The entries below should be copied exactly and completely.

___ Source data

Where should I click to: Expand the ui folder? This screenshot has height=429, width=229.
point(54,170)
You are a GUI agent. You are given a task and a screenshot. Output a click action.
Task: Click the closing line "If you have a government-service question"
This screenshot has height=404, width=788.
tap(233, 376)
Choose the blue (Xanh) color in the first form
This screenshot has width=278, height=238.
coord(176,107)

______

Output of the task -
Where should I click to: Expand the ui folder? This screenshot has height=429, width=229.
point(54,170)
You are a GUI agent. You are given a task and a screenshot. Output a click action.
Task: Click the closing line "If you have a government-service question"
This screenshot has height=404, width=788.
tap(233, 376)
Choose the blue (Xanh) color in the first form
This screenshot has width=278, height=238.
coord(176,107)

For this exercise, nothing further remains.